Anonymous_NoUserID on
Anonymous_MustGiveEmail off
Anonymous anonymous
Require valid-user
</Location>
# To know what is username
RequestHeader set X-Remote-User expr=%{REMOTE_USER}
</VirtualHost>
示范:
# http -a 'bux:bux' test.local
HTTP/1.1 200 OK
Connection: Keep-Alive
Content-Length: 5
Content-Type: text/html; charset=UTF-8
Date: Mon, 12 Nov 2018 10:29:26 GMT
Keep-Alive: timeout=5, max=100
Server: WSGIServer/0.2 CPython/3.6.6
hello bux
# http -a ':' test.local
HTTP/1.1 200 OK
Connection: Keep-Alive
Content-Length: 5
Content-Type: text/html; charset=UTF-8
Date: Mon, 12 Nov 2018 10:29:26 GMT
Keep-Alive: timeout=5, max=100
Server: WSGIServer/0.2 CPython/3.6.6
hello
# http -a 'anonymous:' test.local
HTTP/1.1 200 OK
Connection: Keep-Alive
Content-Length: 5
Content-Type: text/html; charset=UTF-8
Date: Mon, 12 Nov 2018 10:29:26 GMT
Keep-Alive: timeout=5, max=100
Server: WSGIServer/0.2 CPython/3.6.6
hello anonymous
但是如果我不提供基本身份验证,apache2 会请求它:
# http test.local
HTTP/1.1 401 Unauthorized
Connection: Keep-Alive
Content-Length: 457
Content-Type: text/html; charset=iso-8859-1
Date: Mon, 12 Nov 2018 10:35:51 GMT
Keep-Alive: timeout=5, max=100
Server: Apache/2.4.25 (Debian)
WWW-Authenticate: Basic realm="Use 'anonymous' & Email address for guest entry"

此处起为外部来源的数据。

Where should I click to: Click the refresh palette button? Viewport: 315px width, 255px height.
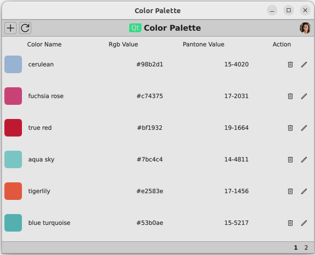[25, 28]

<!DOCTYPE HTML PUBLIC "-//IETF//DTD HTML 2.0//EN">
<html><head>
<title>401 Unauthorized</title>
</head><body>
<h1>Unauthorized</h1>
<p>This server could not verify that you
are authorized to access the document
requested. Either you supplied the wrong
credentials (e.g., bad password), or your
browser doesn't understand how to supply
the credentials required.</p>
<hr>
<address>Apache/2.4.25 (Debian) Server at test.local Port 80</address>
</body></html>
如果提供了基本身份验证,如何配置 apache 仅检查 htpasswd 用户?